WHAT IS REQUIRED —
Return the following lines and nothing else: the one holding "The height and width of the screenshot is (558, 600)." and all those after it in the records below, unchanged, minus any pictures.

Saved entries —
──────────
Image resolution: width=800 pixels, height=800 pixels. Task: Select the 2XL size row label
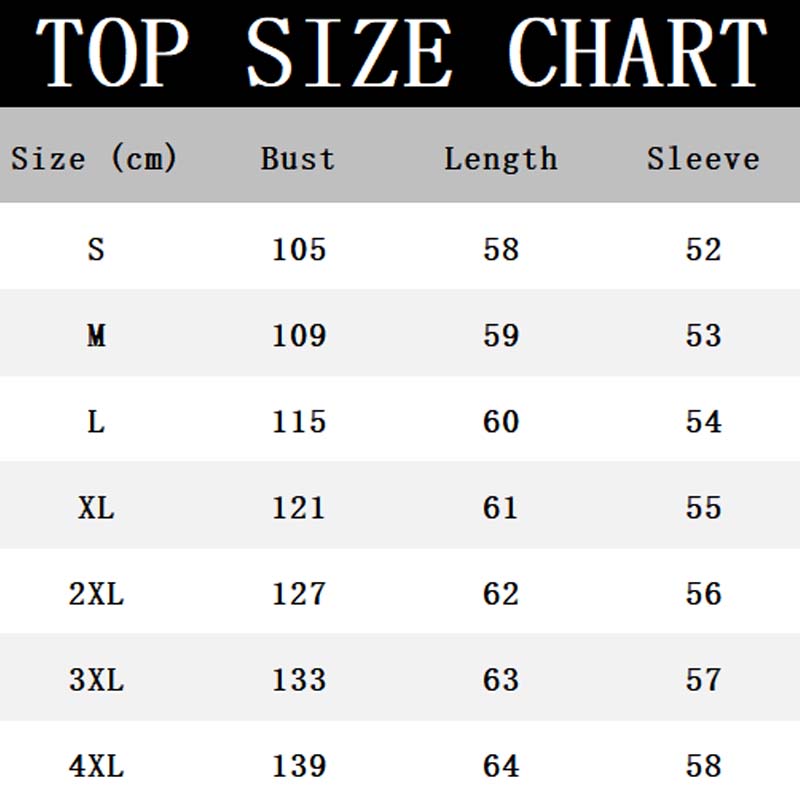(96, 594)
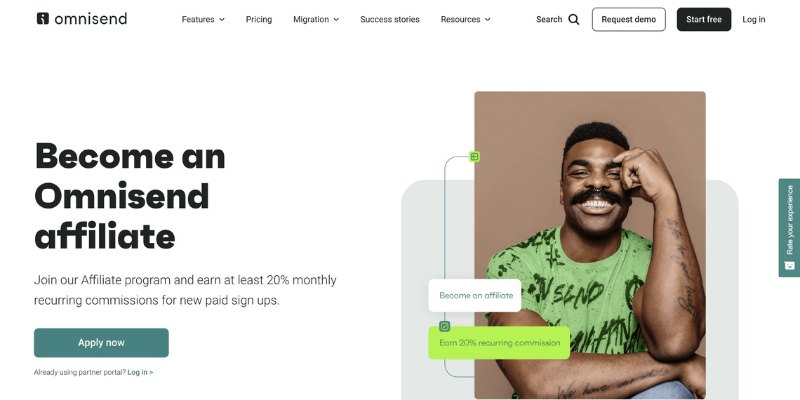Screen dimensions: 800x400
Task: Click the small green square icon above the line
Action: click(474, 157)
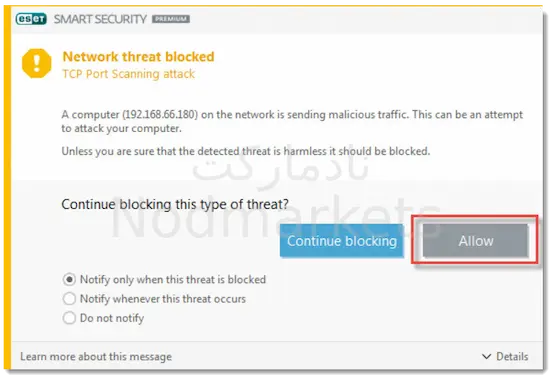Click the ESET logo in header
The height and width of the screenshot is (375, 550).
point(31,19)
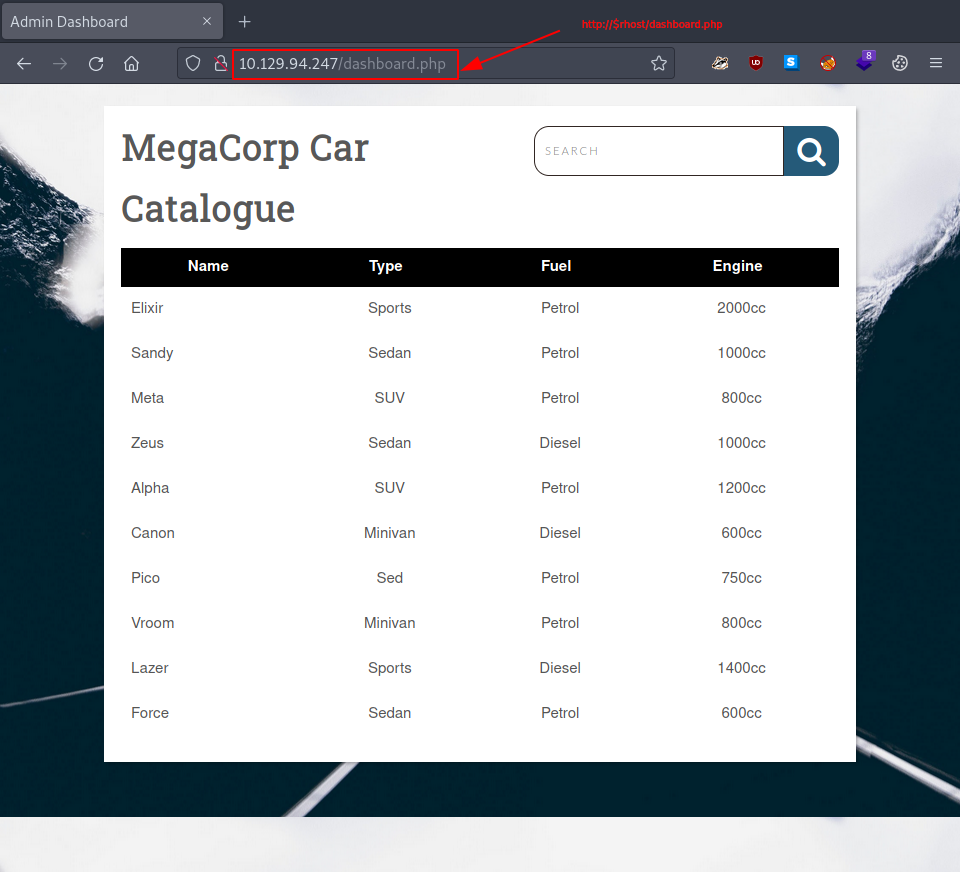The height and width of the screenshot is (872, 960).
Task: Open the Firefox hamburger menu
Action: (x=936, y=62)
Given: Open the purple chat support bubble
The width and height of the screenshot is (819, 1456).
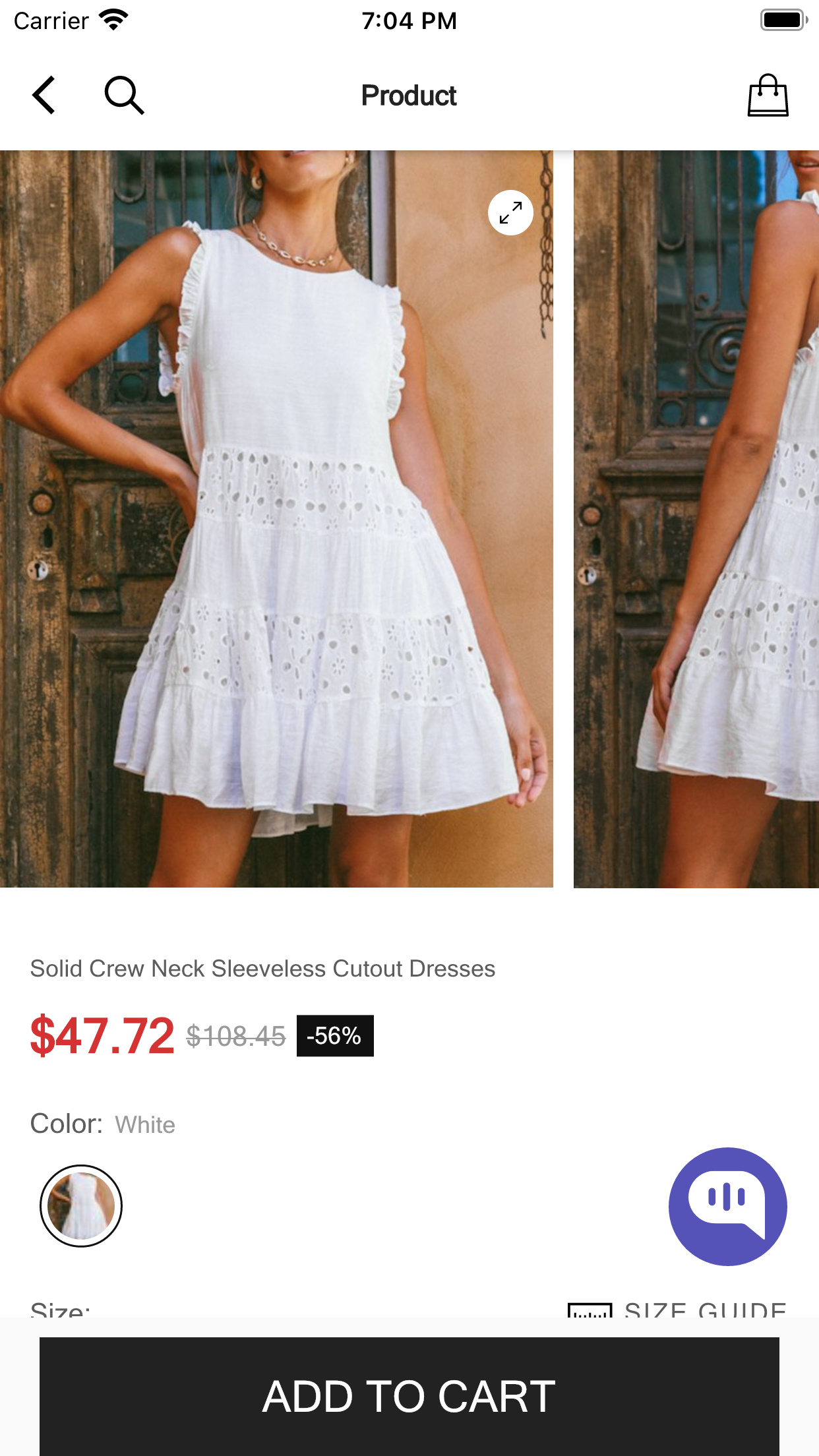Looking at the screenshot, I should [x=727, y=1206].
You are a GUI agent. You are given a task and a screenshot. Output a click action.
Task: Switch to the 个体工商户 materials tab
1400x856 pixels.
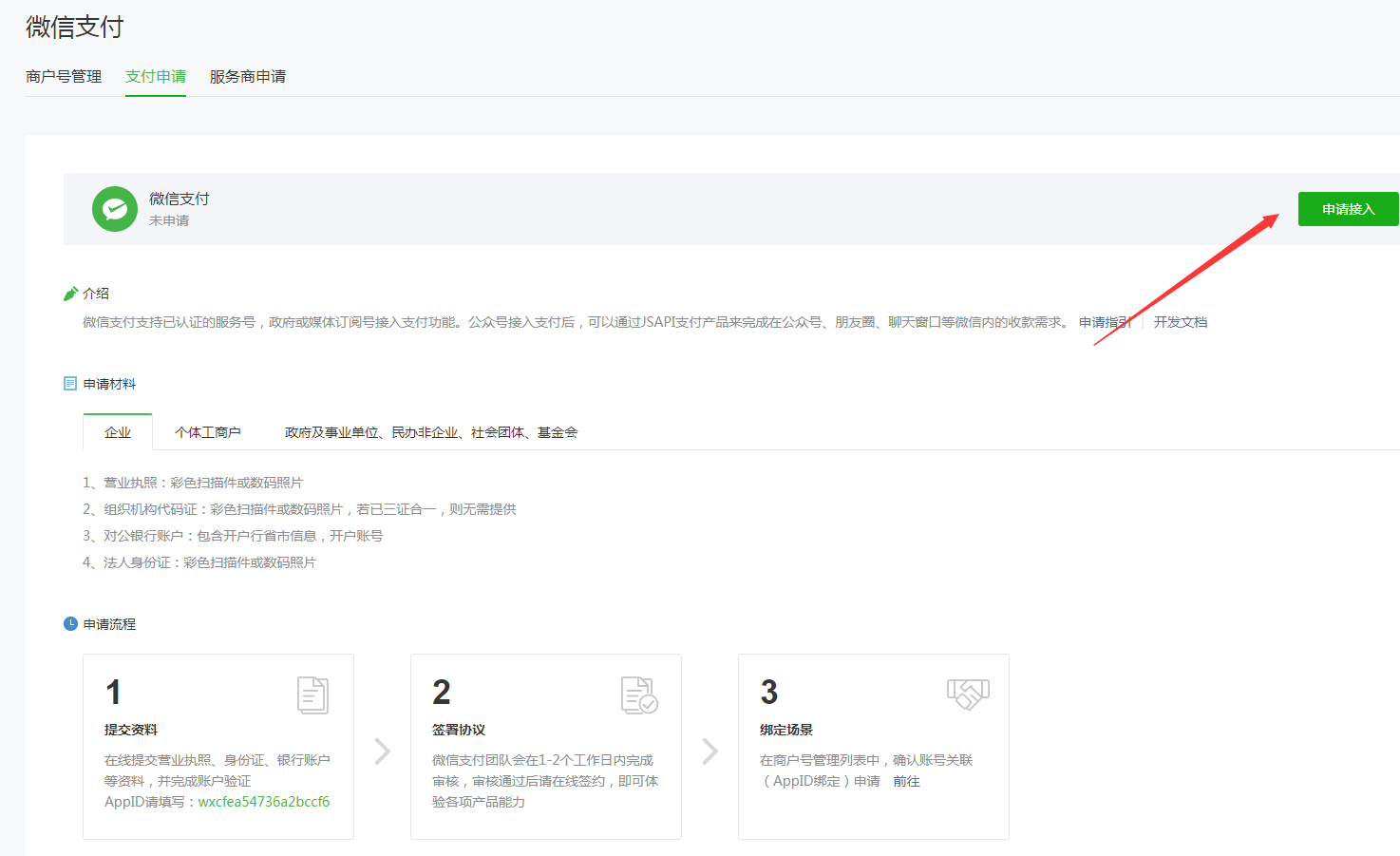pos(208,432)
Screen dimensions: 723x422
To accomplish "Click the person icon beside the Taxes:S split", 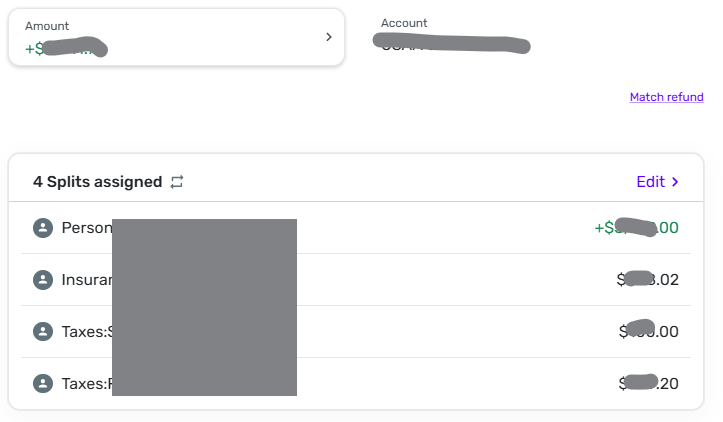I will click(43, 331).
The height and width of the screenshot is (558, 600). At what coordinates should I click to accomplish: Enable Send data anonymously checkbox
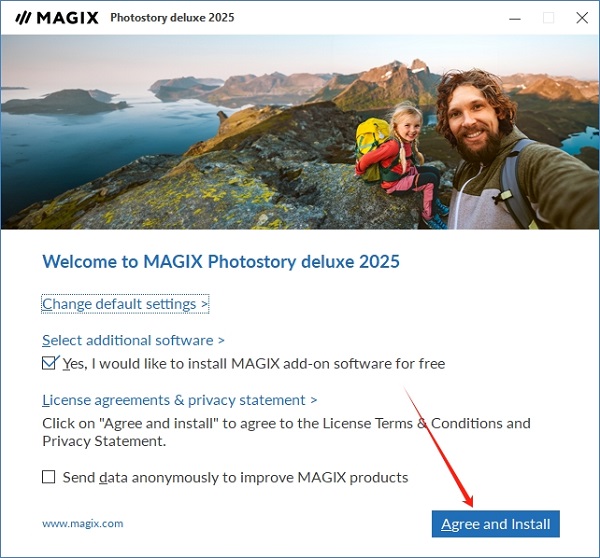pyautogui.click(x=49, y=477)
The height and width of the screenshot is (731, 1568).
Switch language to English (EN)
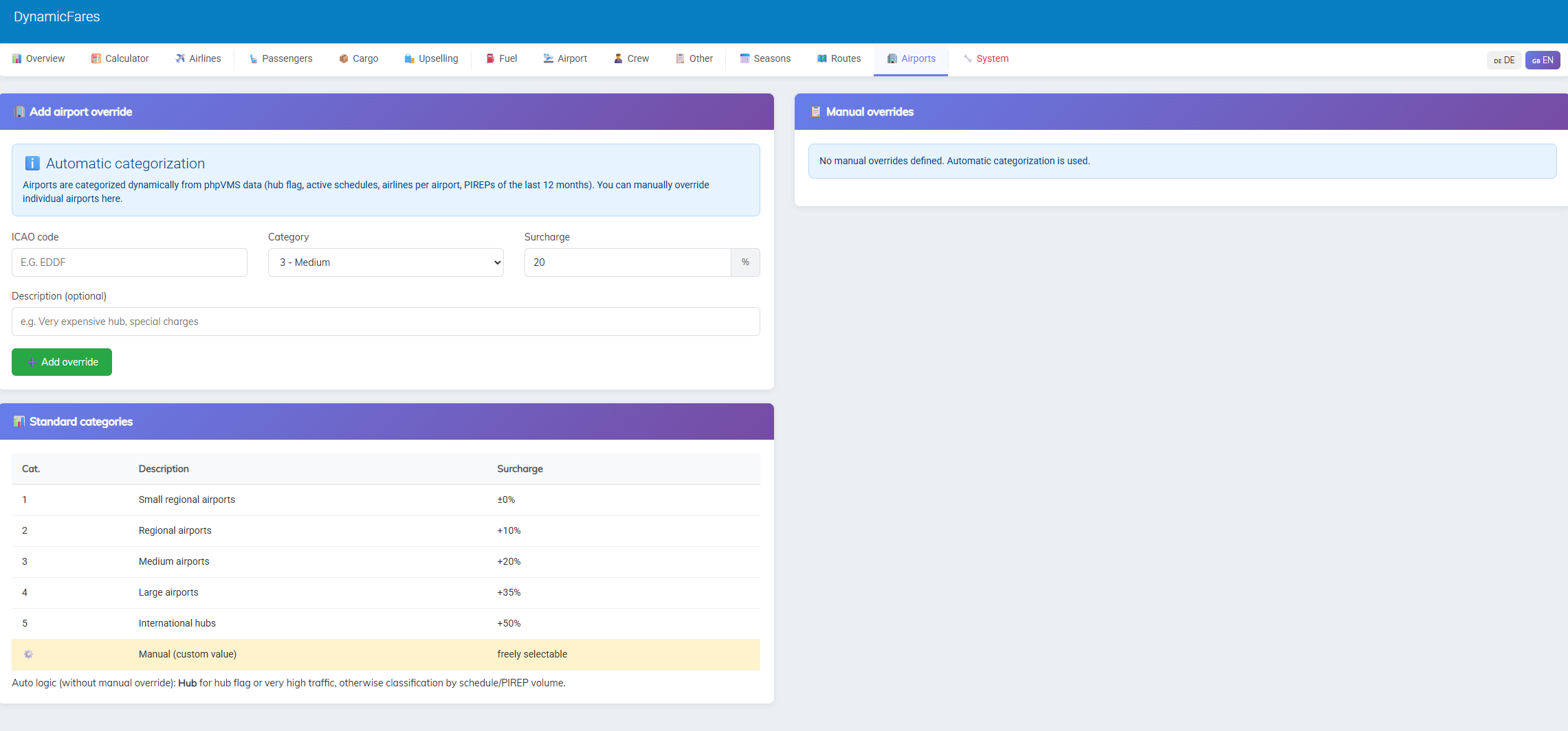click(1542, 60)
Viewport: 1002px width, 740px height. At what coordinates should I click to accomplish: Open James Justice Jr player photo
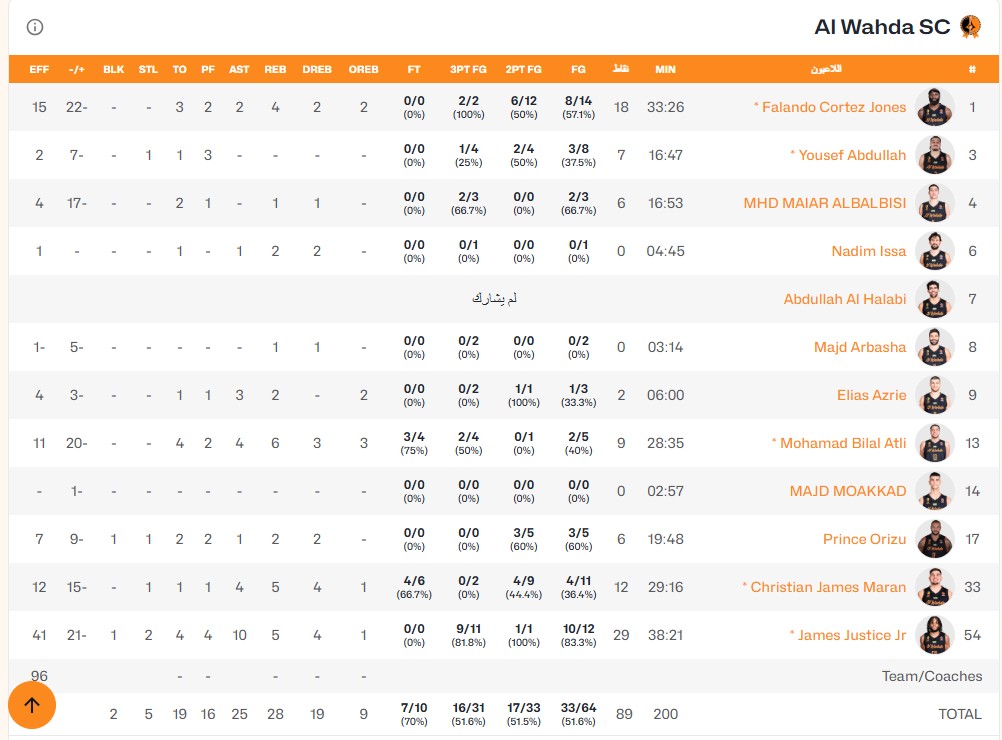tap(934, 635)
──────────
PROBLEM SOLUTION —
The height and width of the screenshot is (558, 600). At what coordinates should I click to accomplish: Enable Send data anonymously checkbox
pyautogui.click(x=49, y=477)
The height and width of the screenshot is (731, 1568).
Switch language to English (EN)
click(1542, 60)
Viewport: 1002px width, 740px height. At what coordinates should I click to accomplish: Open James Justice Jr player photo
tap(934, 635)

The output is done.